Guerra no Irã: Embaixador Brasileiro Relata Terror, Tremor de Paredes e Mortes em Teerã
O embaixador do Brasil no Irã, André Veras Guimarães, 59, descreveu a brutalidade da guerra em Teerã, sintetizando a experiência como algo muito distante de um videogame. Ele relatou ter vivenciado bombardeios diários, que causaram tremores nas paredes de sua residência e a destruição de edifícios.
Morando no último andar de um prédio, Veras acordava frequentemente com estrondos e via pela janela a explosão de edifícios. Ele enfatizou que “ninguém consegue passar incólume por uma situação dessas”. O diplomata compartilhou esses relatos em entrevista à BBC News Brasil, quando o conflito completava 46 dias.
Segundo o embaixador, as ações militares, apesar da tecnologia envolvida, não são precisas. Ele citou o exemplo de um ataque a uma escola primária que resultou na morte de 175 pessoas, a maioria meninas, um fato que o presidente dos EUA, Donald Trump, disse desconhecer.
Veras criticou o termo “dano colateral”, considerando-o uma forma de “suavizar o impacto e humanizar a guerra”. Para ele, dano colateral são os prédios atingidos acidentalmente, os feridos, os mortos, hospitais e universidades danificados em ataques direcionados a alvos vizinhos.
Impacto em Escolas e Hospitais
Um levantamento do jornal The New York Times identificou danos a 22 escolas e 17 instituições de saúde desde o início do conflito, com base em imagens de satélite e vídeos.

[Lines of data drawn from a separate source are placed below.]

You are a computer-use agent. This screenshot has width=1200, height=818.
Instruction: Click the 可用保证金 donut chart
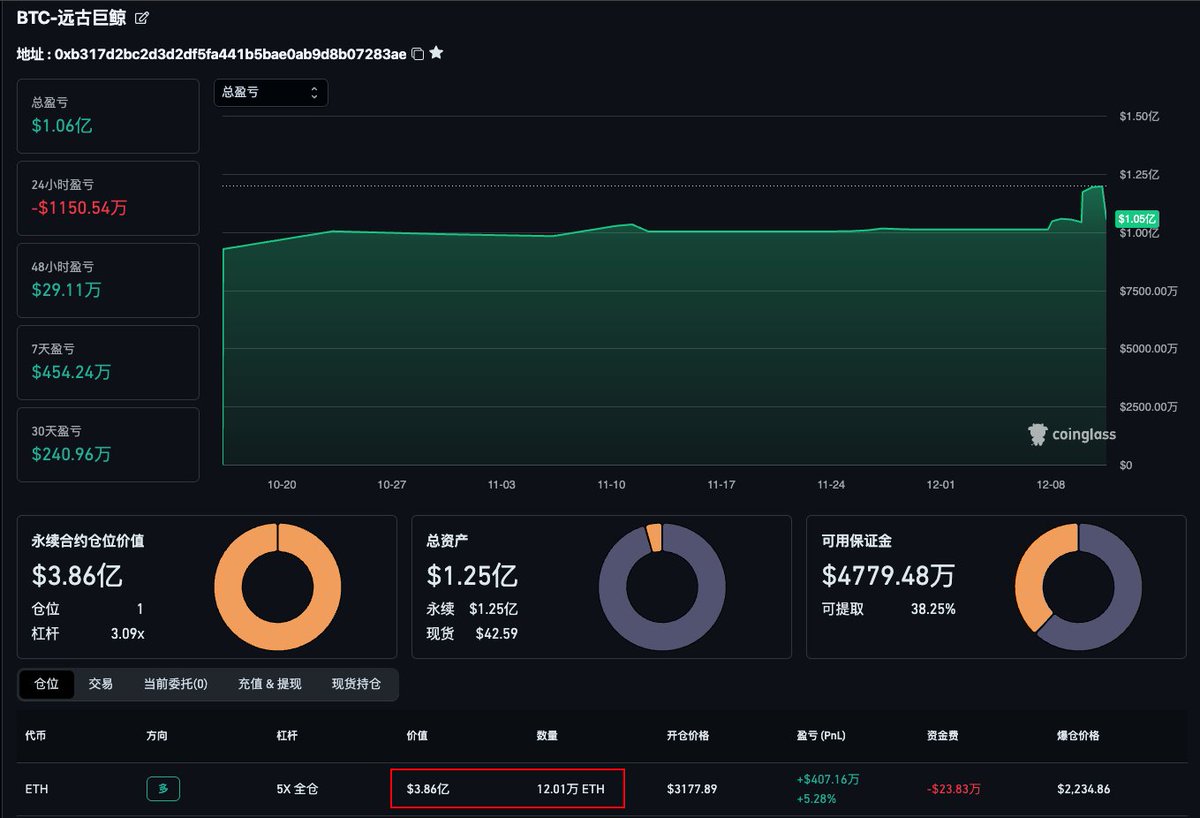(1078, 585)
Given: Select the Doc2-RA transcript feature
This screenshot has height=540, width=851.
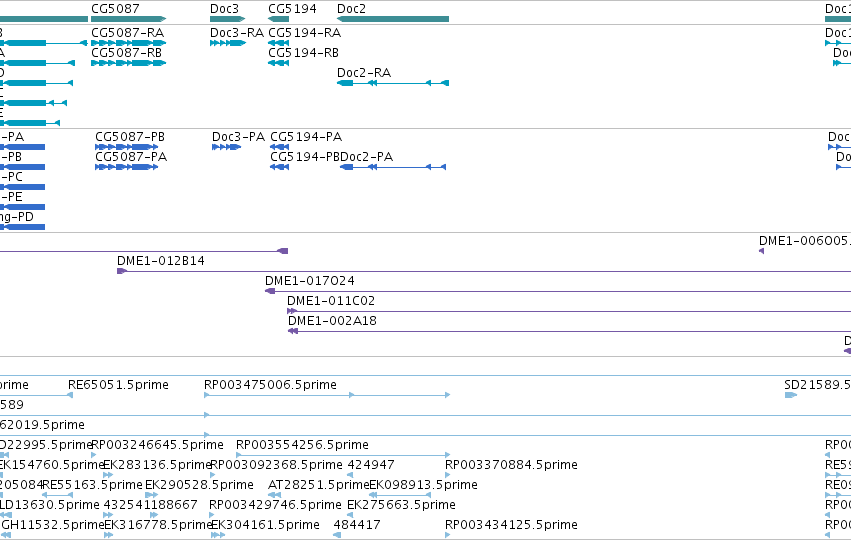Looking at the screenshot, I should [393, 83].
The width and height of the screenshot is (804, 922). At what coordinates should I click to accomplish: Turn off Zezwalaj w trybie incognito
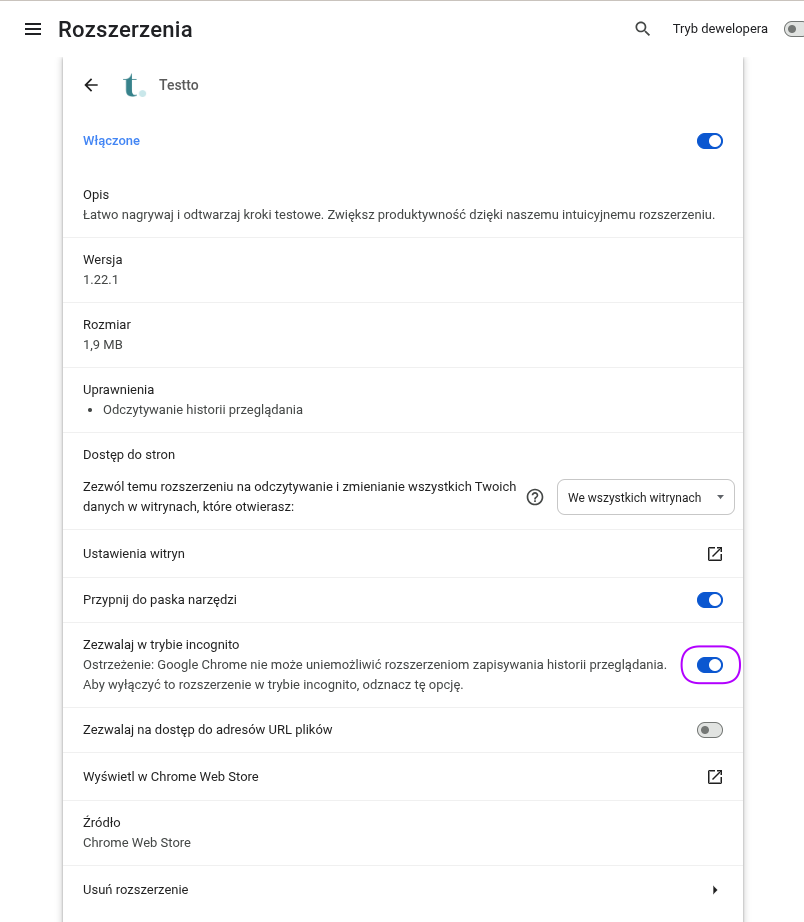pos(709,664)
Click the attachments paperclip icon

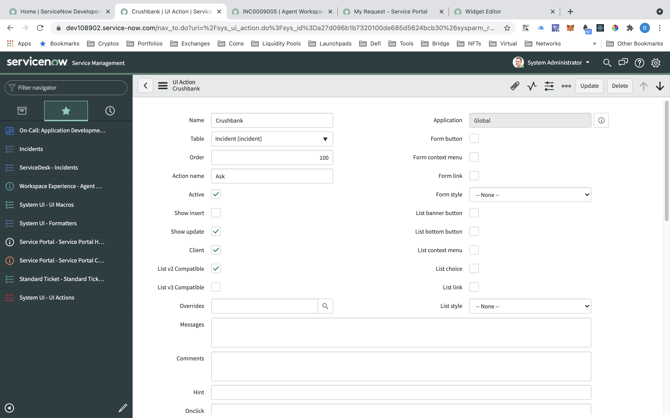pyautogui.click(x=515, y=86)
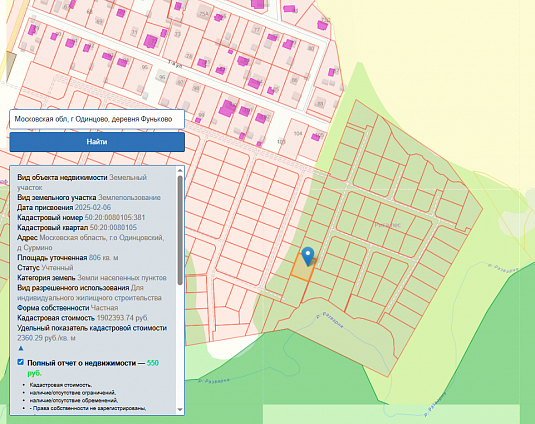Click the Рига лес label on the map
The width and height of the screenshot is (535, 424).
coord(388,225)
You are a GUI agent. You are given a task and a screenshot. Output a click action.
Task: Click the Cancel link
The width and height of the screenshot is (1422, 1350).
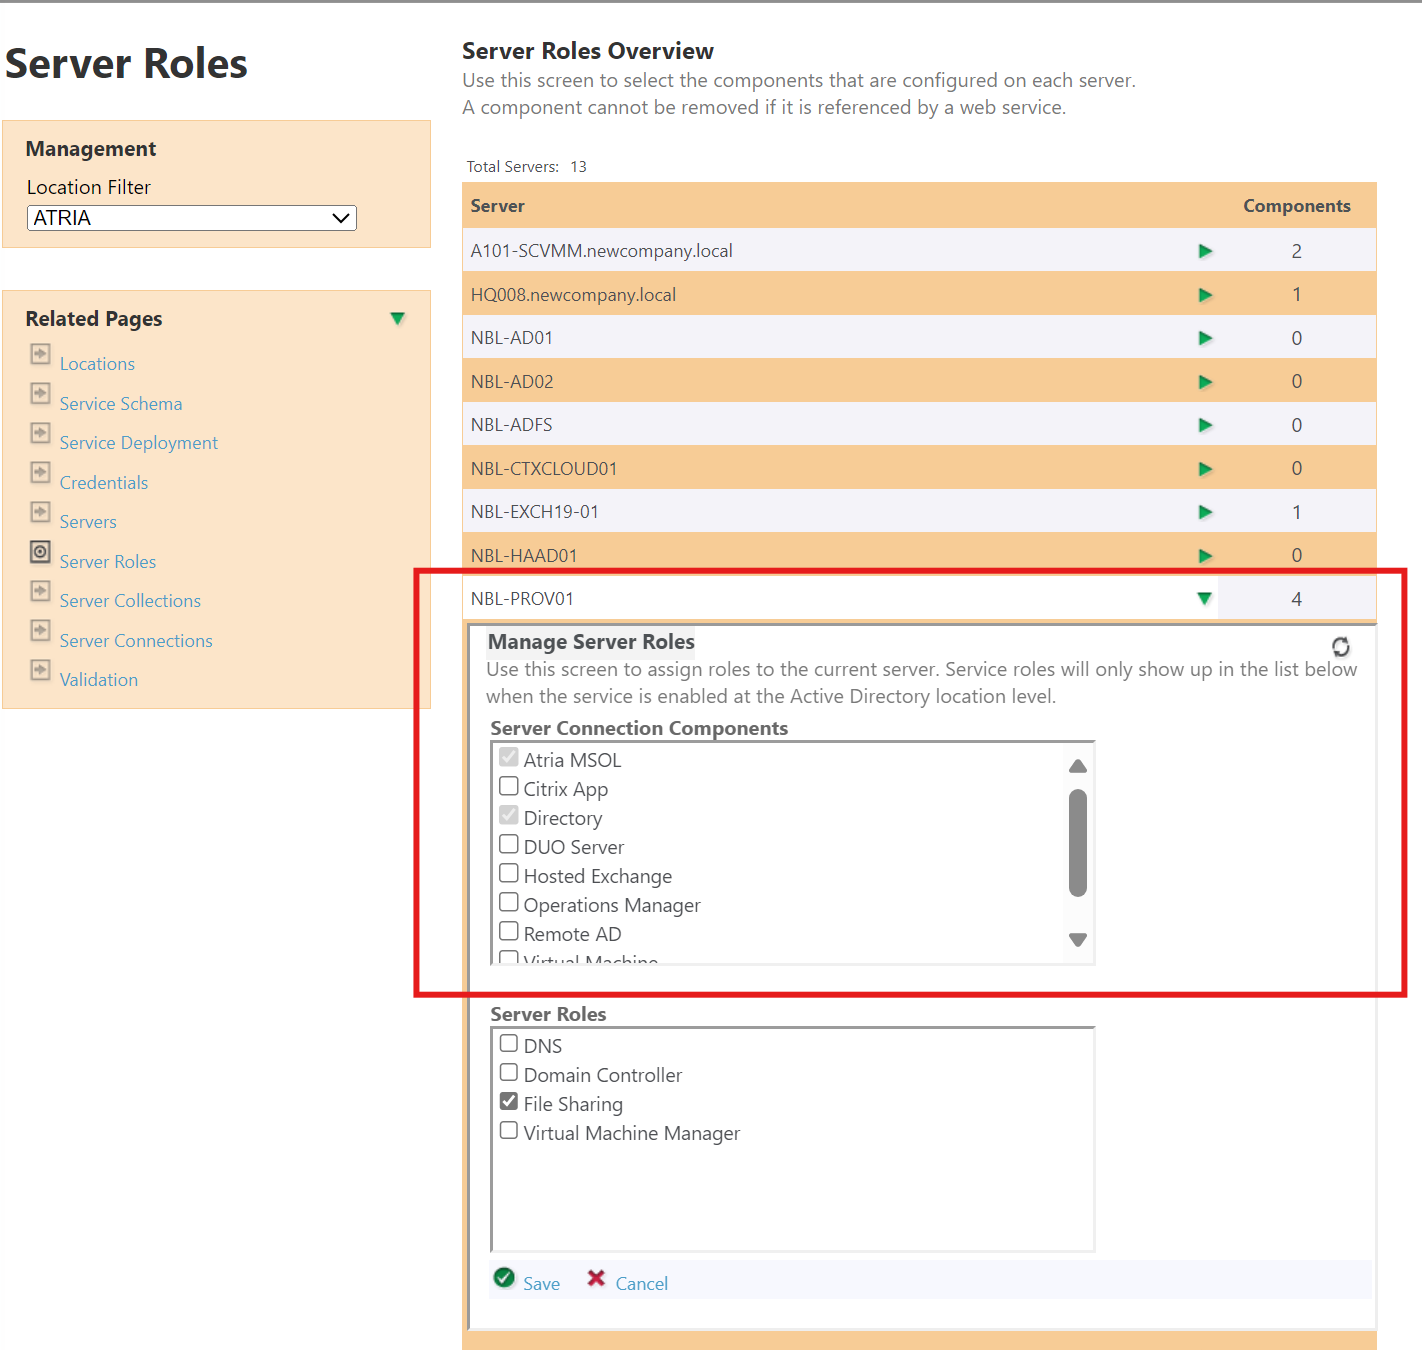641,1283
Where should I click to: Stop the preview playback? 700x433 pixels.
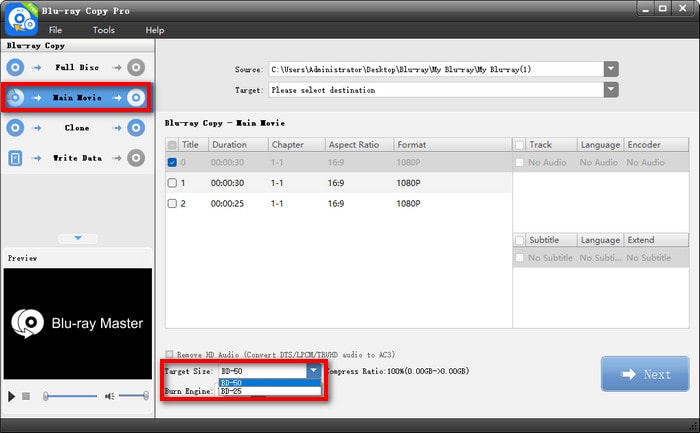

No entanto, a Sociedade do Crescente Vermelho do Irã informou que ao menos 763 escolas e 316 unidades de saúde foram danificadas ou destruídas.
O embaixador também comentou a retórica de Donald Trump, que ameaçou destruir infraestruturas no Irã. Veras observou que tais declarações podem ser interpretadas como ameaças de “crime de guerra ou genocídio”, causando apreensão na população.
Cessar-fogo e Expectativa de Retomada
A rotina de bombardeios foi interrompida em 7 de abril com um cessar-fogo de duas semanas entre EUA e Irã. Até então, os ataques eram diários e podiam ocorrer a qualquer momento. Os alvos principais eram instalações ligadas ao Estado iraniano, como estruturas da Guarda Revolucionária e delegacias.
Apesar da calma em Teerã, a expectativa é de que as hostilidades recomecem após o fracasso das negociações. A atmosfera local é de “apreensão, expectativa e medo” sobre os futuros ataques. A ameaça de aniquilação por parte de Trump gerou decepção e choque, desconsiderando a história da civilização persa-iraniana.
Resiliência Iraniana Diante de Sanções
O embaixador destacou a resiliência da sociedade iraniana, acostumada a sanções econômicas. Ele afirmou que, mesmo sob ameaças, os supermercados não ficaram desabastecidos e a energia foi mantida. A população tem demonstrado “altivez e força” diante da situação.
Veras também mencionou que cerca de 60 a 70 dos aproximadamente 180 brasileiros que estavam no Irã deixaram o país sem dificuldades por via rodoviária, já que as fronteiras permanecem abertas. A nomeação do embaixador para o posto ocorreu em junho de 2025, poucos dias antes do início dos ataques.